Ali Behrad’s Tehran, Be With You, also screened at Karlovy Vary, presents an uncompromising portrait of young life in the capital and remains banned inside Iran.
Duality by Abbas Nezam-Doost (Tallinn) and Between Dream and Hope by Farnoush Samadi (Toronto) similarly set out to document everyday life in contemporary Tehran from different angles.
Experimentation and exile
Formal experimentation also marked the year. Shahram Mokri’s Black Rabbit, White Rabbit, shot in Tajikistan, sidesteps Iran’s restrictions and extends his signature style of long takes, interlocking narratives and circular storytelling.

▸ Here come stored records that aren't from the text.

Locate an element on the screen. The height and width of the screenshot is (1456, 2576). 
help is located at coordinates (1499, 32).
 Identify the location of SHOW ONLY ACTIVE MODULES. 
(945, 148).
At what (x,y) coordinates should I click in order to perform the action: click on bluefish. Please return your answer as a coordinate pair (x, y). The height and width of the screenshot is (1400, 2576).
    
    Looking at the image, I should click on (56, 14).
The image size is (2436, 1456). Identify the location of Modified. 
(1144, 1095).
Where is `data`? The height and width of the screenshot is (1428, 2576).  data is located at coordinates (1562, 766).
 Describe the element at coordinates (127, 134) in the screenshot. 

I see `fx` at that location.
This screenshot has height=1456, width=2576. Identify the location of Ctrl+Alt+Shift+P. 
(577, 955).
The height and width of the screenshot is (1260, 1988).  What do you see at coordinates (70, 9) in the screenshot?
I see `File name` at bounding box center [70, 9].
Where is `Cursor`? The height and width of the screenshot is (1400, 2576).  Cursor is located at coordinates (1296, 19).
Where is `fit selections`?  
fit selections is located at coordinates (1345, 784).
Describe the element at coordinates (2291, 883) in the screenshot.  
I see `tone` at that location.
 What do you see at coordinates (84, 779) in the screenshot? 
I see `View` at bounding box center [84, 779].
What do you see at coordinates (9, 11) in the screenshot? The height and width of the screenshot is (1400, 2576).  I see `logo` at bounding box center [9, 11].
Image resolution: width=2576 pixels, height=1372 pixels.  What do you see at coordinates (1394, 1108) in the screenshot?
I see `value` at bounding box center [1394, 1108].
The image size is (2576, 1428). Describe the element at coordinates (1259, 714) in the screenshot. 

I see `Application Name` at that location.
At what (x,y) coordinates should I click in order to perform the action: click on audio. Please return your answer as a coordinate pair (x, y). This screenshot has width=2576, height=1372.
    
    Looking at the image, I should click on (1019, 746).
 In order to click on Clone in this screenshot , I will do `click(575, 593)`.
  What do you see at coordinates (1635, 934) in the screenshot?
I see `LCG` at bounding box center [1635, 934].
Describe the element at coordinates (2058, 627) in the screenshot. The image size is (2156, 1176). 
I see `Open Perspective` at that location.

Ali Farahmand’s debut Only the Voice Remains, screened in Beijing, is a black-and-white, dialogue-free work dense with cinematic references.
Filmmakers in exile were equally visible. Abdolreza Kahani’s The Mortician, shot on a mobile phone, stood out at the Edinburgh festival, following an Iranian mortician in Canada with ambiguous ties to the Iranian embassy.
Depth of Night by Farhad Vilkiji revisited Iran’s chain murders, while Sepideh Farsi screened her documentary Put Your Soul on Your Hand and Walk on Palestine at Cannes.

Memory and documentary
Themes of revolution and memory surfaced in Ah, What Happy Days They Were by Homayoun Ghanizadeh, premiered in Tallinn, which brings together Ali Nassirian, Navid Mohammadzadeh, Peyman Maadi, Golshifteh Farahani and Shirin Neshat in a fragmented conversation linking family history to revolution.
Documentary cinema also fared strongly. Saeed Nouri’s Tehran: An Unfinished History, assembled from pre-revolutionary films, screened at Rotterdam.
Mehrdad Oskouei won best film at IDFA for The Moon and the Pink Fox, about an Afghan girl in Iran seeking to reach Europe, while The Past Is a Continuous Future by Firoozeh Khosravani also received an IDFA prize.
Together, these films offered a portrait of Iranian cinema in 2025 that was defiant, experimental and overwhelmingly shaped by voices working beyond the state’s boundaries.